How are CGC straddle max profit and max loss calculated?
Upside max profit is unbounded; downside max profit is bounded at the strike minus the combined call plus put debit (reached at zero). Max loss equals the combined debit times 100 (reached when the underlying pins to the strike). Two breakevens at strike plus debit and strike minus debit. For the CGC straddle priced from the end-of-day chain at a 30-day expiry (ATM IV 111.33%), the computed maximum profit is unbounded per contract and the computed maximum loss is unbounded per contract. Live intraday quotes will differ as the chain moves through the trading session.
What is the breakeven for a CGC straddle?

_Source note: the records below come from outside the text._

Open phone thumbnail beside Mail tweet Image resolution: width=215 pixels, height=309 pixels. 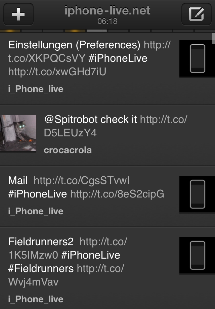coord(197,194)
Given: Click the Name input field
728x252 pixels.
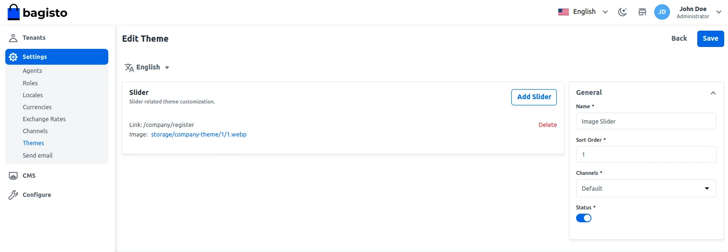Looking at the screenshot, I should pyautogui.click(x=646, y=121).
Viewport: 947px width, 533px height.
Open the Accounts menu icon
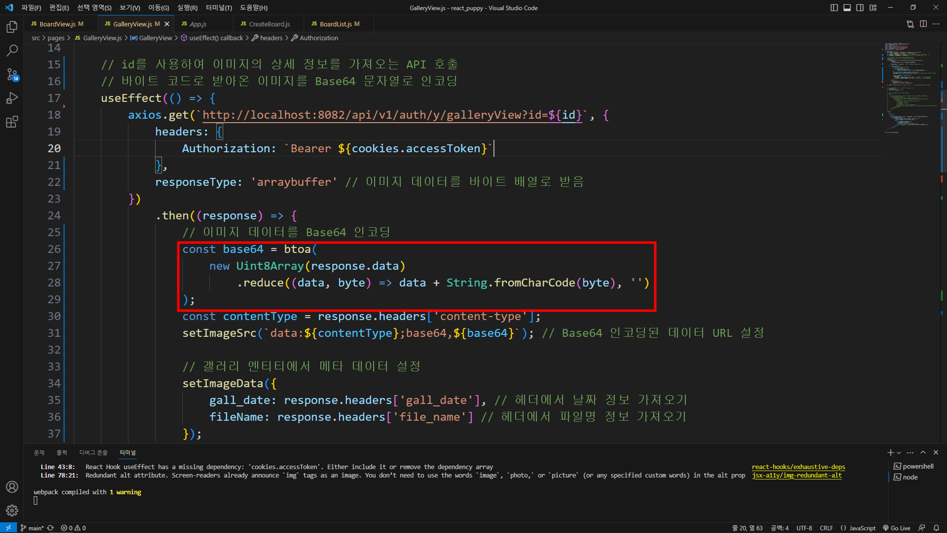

The breakeven for the CGC straddle priced on this page is no defined breakeven on the modeled curve at expiration, derived from end-of-day chain premiums. Breakeven is the underlying price at which the strategy's P&L crosses zero ignoring transaction costs and assignment risk. The current CGC market-implied 1-standard-deviation expected move is approximately 31.92%; if the move sits well outside the breakeven distance, the structure's risk-reward becomes correspondingly tighter.
When should you consider a straddle on CGC?
Straddles on CGC are pure-volatility plays that profit from large moves in either direction; traders typically buy CGC straddles ahead of earnings, FDA decisions, or other catalysts where the realized move is expected to exceed the implied move priced into the chain.
How does current CGC implied volatility affect this straddle?
CGC ATM IV is at 111.33% with IV rank near 41.08%, which is mid-range against its 1-year history. Strategy selection depends more on directional thesis and expected move than on a strong IV signal.